Alibaba booked revenue of 284.84 billion yuan ($41.28 billion) for the December quarter, versus estimates calling for a 3.7% rise.

This marks the second consecutive quarter in which both earnings per share and revenue fell below consensus estimates. For shareholders, back-to-back misses signal a pattern, not a fluke — and make it harder for management to argue the spending spree will pay off soon.

• Cloud Is Growing Fast, but It Can't Carry the Whole Company

Cloud revenue outpaced expectations with growth of 36% , and CEO Eddie Wu announced that cloud external commercial revenue for FY2026 officially exceeded RMB 100 billion. That's real progress. But cloud remains only about 16% of total revenue; e-commerce, which is facing headwinds, still dominates at 68%. A fast-growing division that's one-sixth of the business can't offset stagnation in the other five-sixths — at least not yet.

• The Spending War on Fast Delivery Is Eating Profits

Retailers ramped up discounts and subsidies, but cautious consumers diluted the traditional sales surge. Alibaba and JD.com spent heavily on discounts and faster delivery to capture market share from Meituan, pressuring profit margins.

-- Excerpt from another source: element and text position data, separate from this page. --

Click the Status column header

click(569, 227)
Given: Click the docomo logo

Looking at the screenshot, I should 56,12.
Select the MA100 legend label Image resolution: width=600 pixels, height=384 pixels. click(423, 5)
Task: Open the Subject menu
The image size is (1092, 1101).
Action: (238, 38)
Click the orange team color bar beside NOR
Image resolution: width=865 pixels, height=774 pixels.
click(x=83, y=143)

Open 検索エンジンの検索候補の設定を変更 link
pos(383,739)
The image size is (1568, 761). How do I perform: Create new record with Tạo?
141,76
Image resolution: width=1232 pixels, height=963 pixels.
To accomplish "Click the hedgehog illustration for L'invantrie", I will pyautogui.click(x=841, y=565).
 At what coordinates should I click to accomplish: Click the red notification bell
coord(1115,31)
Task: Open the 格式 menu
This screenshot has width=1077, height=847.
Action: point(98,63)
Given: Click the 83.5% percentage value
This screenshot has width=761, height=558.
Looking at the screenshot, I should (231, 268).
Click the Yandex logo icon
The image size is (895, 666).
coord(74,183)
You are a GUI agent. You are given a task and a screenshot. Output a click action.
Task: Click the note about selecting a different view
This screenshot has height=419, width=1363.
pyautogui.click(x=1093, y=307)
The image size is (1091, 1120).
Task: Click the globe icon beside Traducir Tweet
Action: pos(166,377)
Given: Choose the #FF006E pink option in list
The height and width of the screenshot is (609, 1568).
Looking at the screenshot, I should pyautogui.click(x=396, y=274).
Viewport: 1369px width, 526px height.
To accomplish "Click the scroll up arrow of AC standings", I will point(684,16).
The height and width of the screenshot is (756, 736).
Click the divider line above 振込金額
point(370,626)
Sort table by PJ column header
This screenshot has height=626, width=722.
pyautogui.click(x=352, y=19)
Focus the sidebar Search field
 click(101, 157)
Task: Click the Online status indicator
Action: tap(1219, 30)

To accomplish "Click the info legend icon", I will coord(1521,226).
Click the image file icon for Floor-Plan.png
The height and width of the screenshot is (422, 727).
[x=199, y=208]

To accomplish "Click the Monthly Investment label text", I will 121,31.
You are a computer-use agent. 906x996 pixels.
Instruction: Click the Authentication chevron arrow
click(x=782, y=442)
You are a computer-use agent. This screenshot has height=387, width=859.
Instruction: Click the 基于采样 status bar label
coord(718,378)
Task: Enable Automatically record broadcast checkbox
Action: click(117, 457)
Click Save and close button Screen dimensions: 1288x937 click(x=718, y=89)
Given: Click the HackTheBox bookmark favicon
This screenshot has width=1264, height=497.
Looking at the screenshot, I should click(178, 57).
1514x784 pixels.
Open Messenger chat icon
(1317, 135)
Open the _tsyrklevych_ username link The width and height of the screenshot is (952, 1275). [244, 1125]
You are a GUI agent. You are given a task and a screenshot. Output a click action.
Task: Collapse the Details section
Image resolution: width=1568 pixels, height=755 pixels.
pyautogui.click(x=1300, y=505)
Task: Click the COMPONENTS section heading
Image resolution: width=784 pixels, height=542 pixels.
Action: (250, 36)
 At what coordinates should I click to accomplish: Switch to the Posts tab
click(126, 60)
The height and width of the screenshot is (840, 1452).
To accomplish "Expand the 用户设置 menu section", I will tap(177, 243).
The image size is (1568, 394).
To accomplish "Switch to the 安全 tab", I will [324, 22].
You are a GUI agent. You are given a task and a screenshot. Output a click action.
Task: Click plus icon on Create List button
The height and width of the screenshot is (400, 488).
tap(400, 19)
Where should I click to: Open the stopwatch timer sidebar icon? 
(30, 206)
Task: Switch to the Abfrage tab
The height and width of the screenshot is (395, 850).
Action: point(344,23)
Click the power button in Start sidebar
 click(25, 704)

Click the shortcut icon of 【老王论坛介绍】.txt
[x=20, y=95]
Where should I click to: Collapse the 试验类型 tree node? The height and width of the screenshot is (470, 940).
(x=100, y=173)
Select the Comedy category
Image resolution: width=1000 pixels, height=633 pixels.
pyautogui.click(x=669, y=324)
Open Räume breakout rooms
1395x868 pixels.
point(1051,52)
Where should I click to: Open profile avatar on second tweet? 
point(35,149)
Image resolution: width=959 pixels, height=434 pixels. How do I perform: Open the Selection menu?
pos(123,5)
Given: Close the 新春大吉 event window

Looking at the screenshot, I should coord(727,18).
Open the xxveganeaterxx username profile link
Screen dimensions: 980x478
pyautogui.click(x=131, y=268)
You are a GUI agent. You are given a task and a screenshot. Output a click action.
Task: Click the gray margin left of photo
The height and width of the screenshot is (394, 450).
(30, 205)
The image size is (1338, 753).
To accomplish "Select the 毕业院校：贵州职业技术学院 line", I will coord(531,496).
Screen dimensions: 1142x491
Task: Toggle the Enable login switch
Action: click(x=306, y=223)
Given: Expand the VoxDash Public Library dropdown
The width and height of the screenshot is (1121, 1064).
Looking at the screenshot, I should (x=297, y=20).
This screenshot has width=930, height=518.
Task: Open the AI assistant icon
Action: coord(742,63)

Heavy AI-driven capital spending and subsidy programs have compressed EBIT margin to just 2%, with net income falling 53%. Alibaba is fighting a two-front war — investing $53 billion over three years in AI infrastructure while subsidizing ultra-fast grocery delivery — and profits are the casualty.

• The Gap Between Wall Street's Price Targets and Reality Is Widening

Alibaba carries a Strong Buy consensus with an average price target of $197.86 — implying roughly 45% upside from current levels. That gap between analyst optimism and the stock's direction tells a simple story: the market wants proof, not promises. What matters most in 2026 is evidence that AI adoption is becoming more efficient and profitable. If not, the AI story risks losing credibility.